Helicopters are often the only transport system that works when major disasters happen. But Hurricane Katrina showed that a nation doesn't always know what it has available
Hurricane Katrina should have taught governments some lessons about researching - in advance - what their national disaster management assets are, and having a system to access and manage them all.
All natural disasters seem to have one thing in common: a critical part of any effective human response to them entails the use of helicopters, sometimes on a grand scale. The reason is simple: floods, tsunami, earthquakes and wind are all destroyers of infrastructure. When roads are destroyed, landline communications are down, or when water covers what used to be land, helicopters are often the only form of transport.
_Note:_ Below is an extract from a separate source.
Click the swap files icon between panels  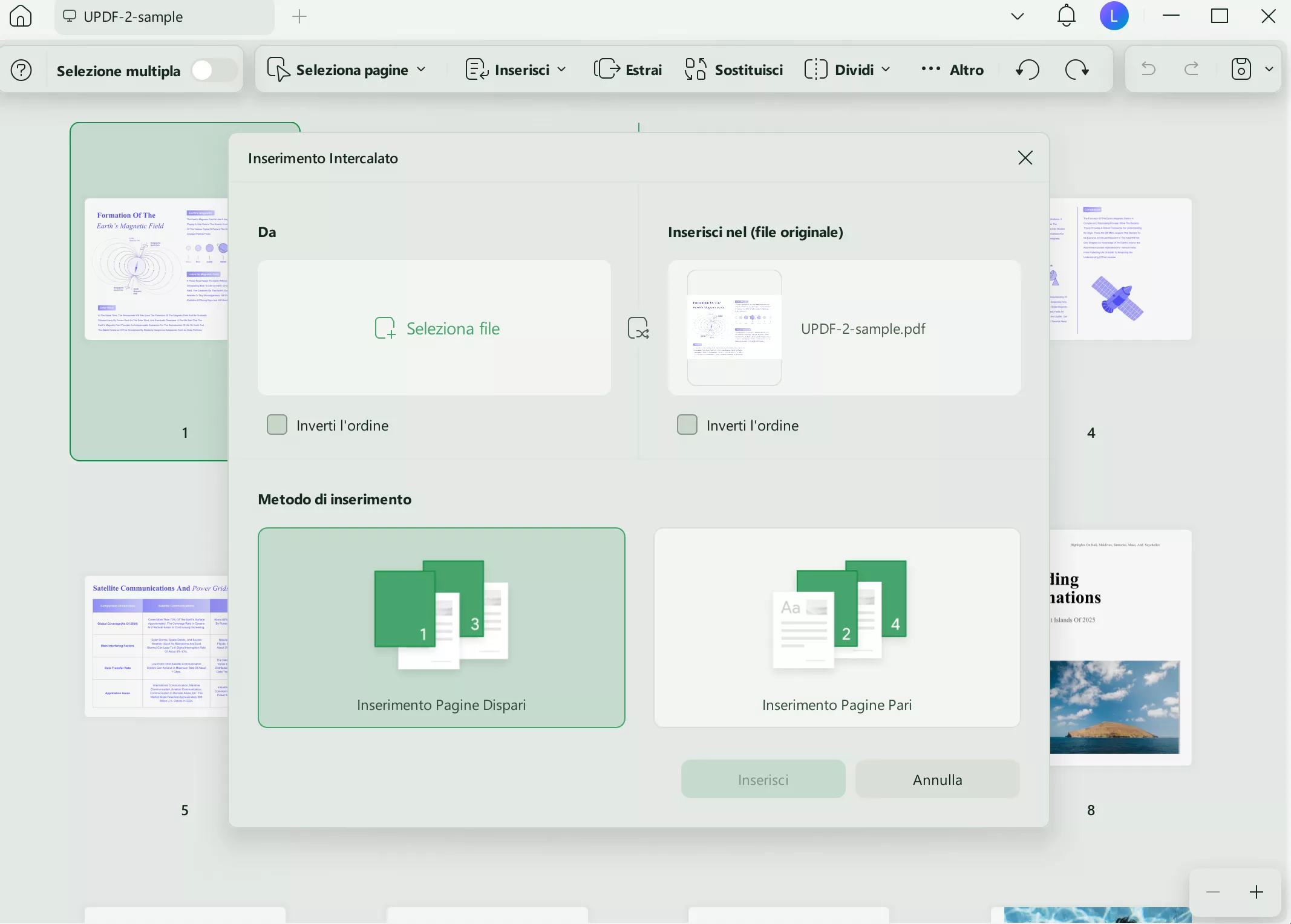coord(638,328)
A man-made disaster, like simultaneous terrorist attacks on critical urban transport systems or other parts of the infrastructure, can create traffic gridlock that prevents casualties from being evacuated by road from the scene of an explosion - or multiple explosions.
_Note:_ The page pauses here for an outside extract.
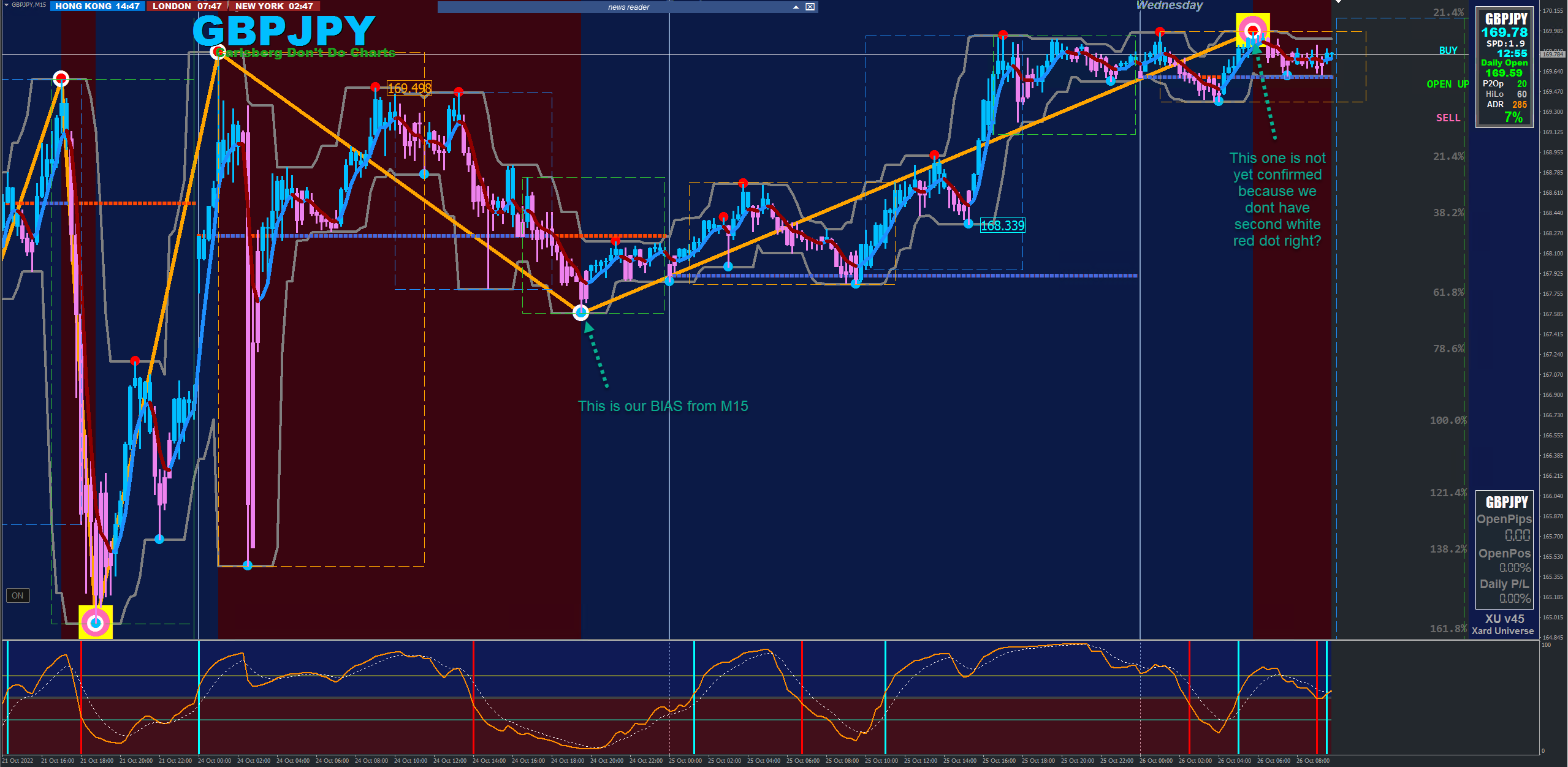Click white-ringed blue dot at bias arrow
1568x767 pixels.
point(580,313)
Helicopters are not available everywhere disasters happen, but even where there are plenty of them within operating range, they will not necessarily be available. There are many reasons for this, but most of the difficulties occur because many different agencies, organisations, companies or private individuals own and control the helicopters.
There is no operationally useful central record of most countries' helicopter assets. The military know what they have, the police likewise, permanent search and rescue or coastguard assets are quantified and coordinated, but helicopter emergency medical service assets are not centrally owned or controlled.
The results of this lack of asset accounting and co-ordination is one of the great lessons from Katrina. Last week, at the UK Royal Aeronautical Society's conference on "The future for public service helicopters 2007 to 2016", it gradually became clear to all the different helicopter operating agencies and individuals present that, in a really large-scale disaster in the UK, no-one knows what helicopter assets could realistically be called upon. More than that, how would large numbers of helicopters attending the scene of a major emergency be co-ordinated, and who would be responsible for controlling the airborne operation?
The local police force is the default organisation for taking command of a land-based emergency in the UK, but the police services have no expertise in controlling airborne operations. The Royal Air Force does, but would the police let them take control of a critical part of the total operation? Besides which, the police force is regionalised, and those forces that have helicopters (most of them) tend to guard carefully the control of their personal asset. There is a move toward the co-operative use of air assets among regional police forces, but the system does not exist yet.
Emergency medical service operators are almost all charitable foundations associated with a hospital or healthcare trust. If there was a national emergency need for them - or some of them - what would the mechanism be for locating those with appropriate capabilities and seeking their co-operation?
Would a federal agency be a good idea? When Hurricane Katrina happened, the US Federal Emergency Management Agency was out of its depth. Describing its part in Katrina to the RAeS conference, the US Helicopter Association International's director flight operations and technical services Harold Summers just shook his head slowly with his face down. The US helicopter industry's reaction was, in contrast, a revelation. Hundreds of private operators flew in and did whatever they saw needed doing. There was no co-ordination and - fortunately - no serious accidents. But New Orleans airport became, as Summers described it, the biggest triage centre the USA had ever seen.
Since then, the HAI has been assembling a database of helicopter assets. It is clear the UK has plenty of such assets, but no system for co-ordinating them all to best advantage under emergency conditions. Summers warned against a centralised agency. Facilitating the joint operation of the existing assets and expertise is what is required, he says. We agree.